Wednesday, February 22, 2012

Dearest

Dearest,
My apologies.

It was no accident you chose me,
We were the same, raging
in a world that blinked
indifference.

A fresh soul delivered from your
warm immersion into
sensory terror.
Your brain already fighting its mismatched puzzle.
Neurons bouncing like beads clicking against the floor.

Images of warm deep embraces-edged 
into the distance.
Childhood pleasures morphed into sensory diets,
play therapies,
mood stabilizers.

No Parenting magazine knew you.

Five years besieged 
by a mind brimming
confusion. 
Wide black eyes glazed, 
never willing to meet my gaze.

No immediacy of love,
It stood in the middle distance
trepidatious, edging silently forward,
a little,
at a time.

Until the day we heard that gentle porcelain doctor say
“autism spectrum.” 

There you stood, and I saw you
for the first time
looking right at me.

Wednesday, February 8, 2012

Falling in and out of love!

When one's child is born with an invisible yet neurologically different need, you are met with a physically beautiful and healthy baby.  However, until symptoms appear you just see that.  When you choose to breastfeed and thus room in with him you are met with certain supports, to do with nursing, bathing and the like.  When he starts screaming at 12 hours old he is planted on your exhausted body, as apparently nursing him will stop it.  It does not.  You are left with this teeny entity that had been telling you he has been alive from 14 weeks in utero.  The nurses can't manage his needs, thus he is thrust on your lap.

In hindsight, I should have checked myself out and gone home.  At least my baby's father would be there to support me, instead of as the nurses and doctor's did; chastise me for immediately recognizing, this baby needs movement, constantly. It was instinct with me.  I walked the halls, got yelled at by night staff for doing so.  From the very moment this little boy was born he needed more than the regular world would give.  That night the nurse yelled at me for marching the halls with him. I in post partum glory told her she was a fucking cunt and she could fuck herself.  Suddenly I was listened to, was given the empty neo natal unit and a rocking chair.

My life with Jacob began with me fighting for him, and I have no doubt will end with it.

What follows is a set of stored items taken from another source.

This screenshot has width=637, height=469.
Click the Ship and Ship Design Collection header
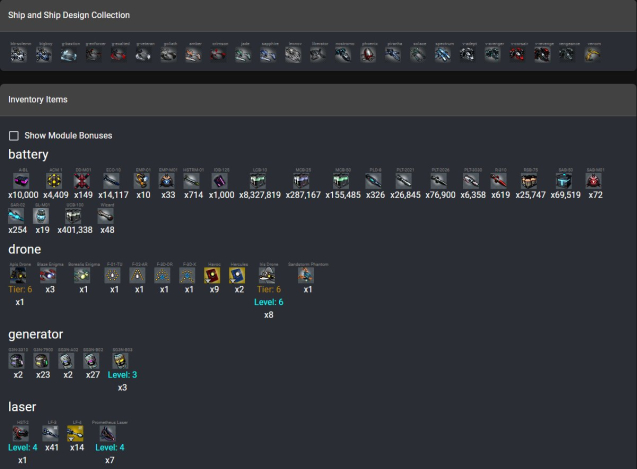click(69, 15)
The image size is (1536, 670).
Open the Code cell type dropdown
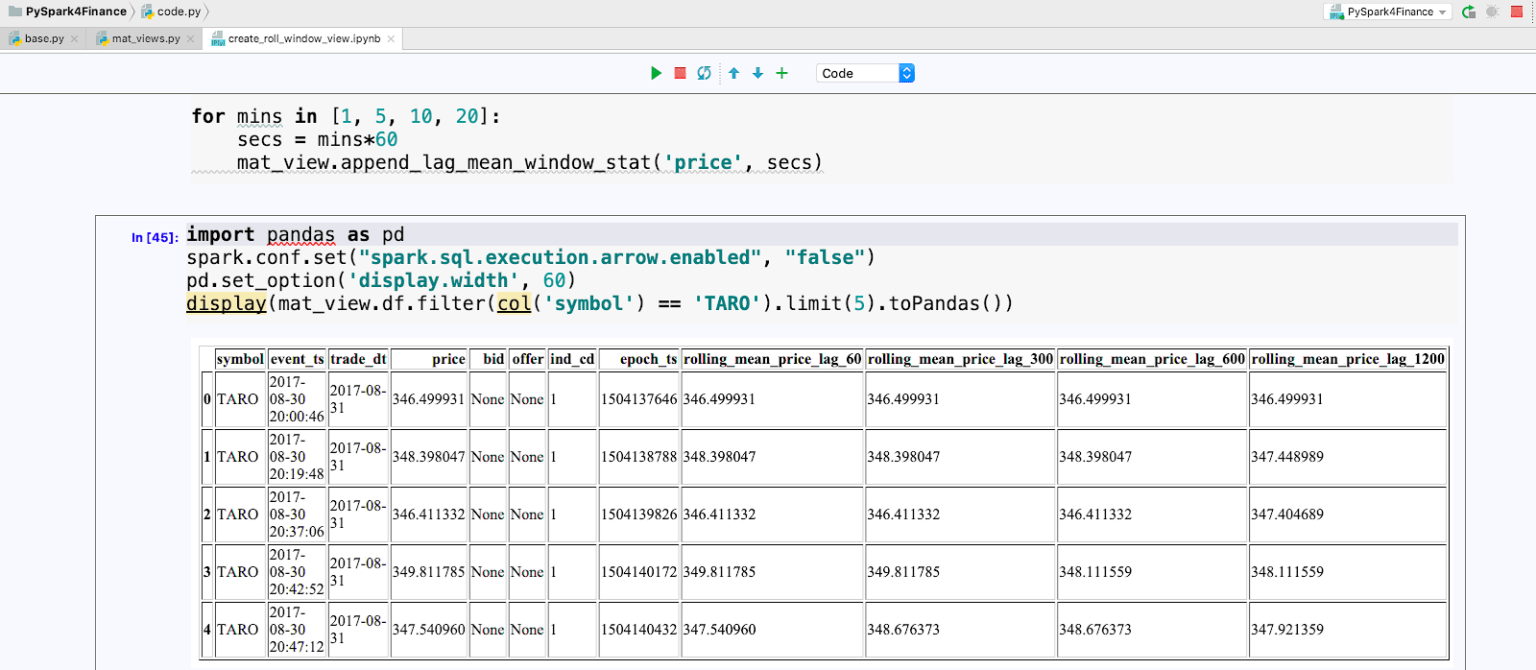coord(865,73)
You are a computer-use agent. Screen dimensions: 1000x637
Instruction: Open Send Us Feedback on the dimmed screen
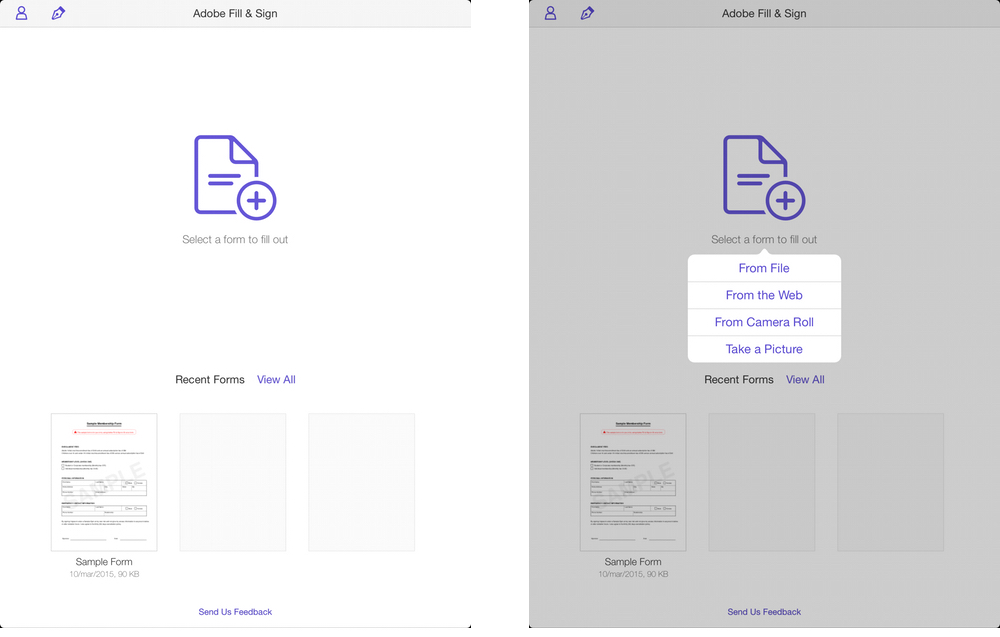click(x=764, y=612)
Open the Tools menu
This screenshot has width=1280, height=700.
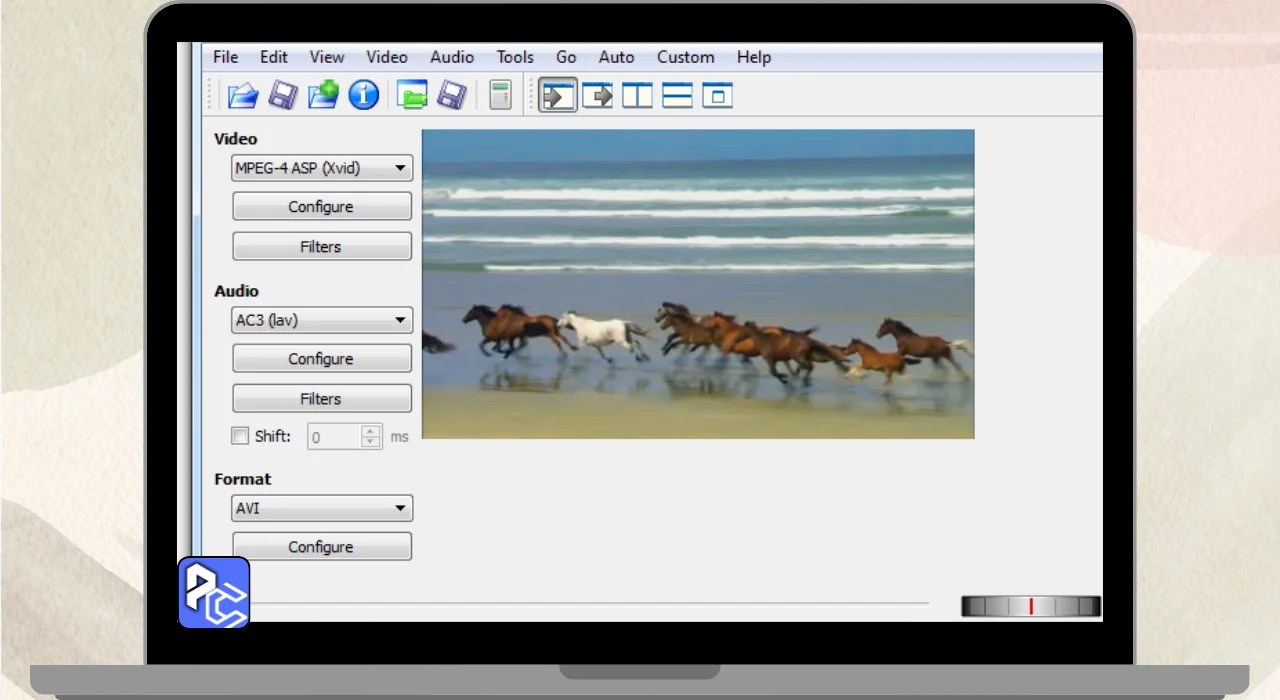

Here we are almost 12 years later, I have two other kids, both with needs of their own.  The issue with having children with or without invisible disabilities is, you fall in love, out of love and in love again.  Of course you always "Love" them, however, their needs, personalities, behaviors and reactions truly test you to the point of wanting to run away.  Yes, I have googled how to run away.  You may judge, like I see society easily do, or you can at lease listen.  We do not want your pity or your judgement, just understanding.

We fall in and out of love with our children all the time, yet for some reason, the special needs parent is berated the most when they admit to this.

I was censured and made feel like dross the night I instinctively knew this child needed to be walked.  Next time you see a parent with an out of control child.........think, count to ten and ask yourself.  "Is this my place to judge?"

You know what, I still "walk" Jacob, in different ways now, although no one ever bother's to ask how.  How sad, and what a waste of marvelous information.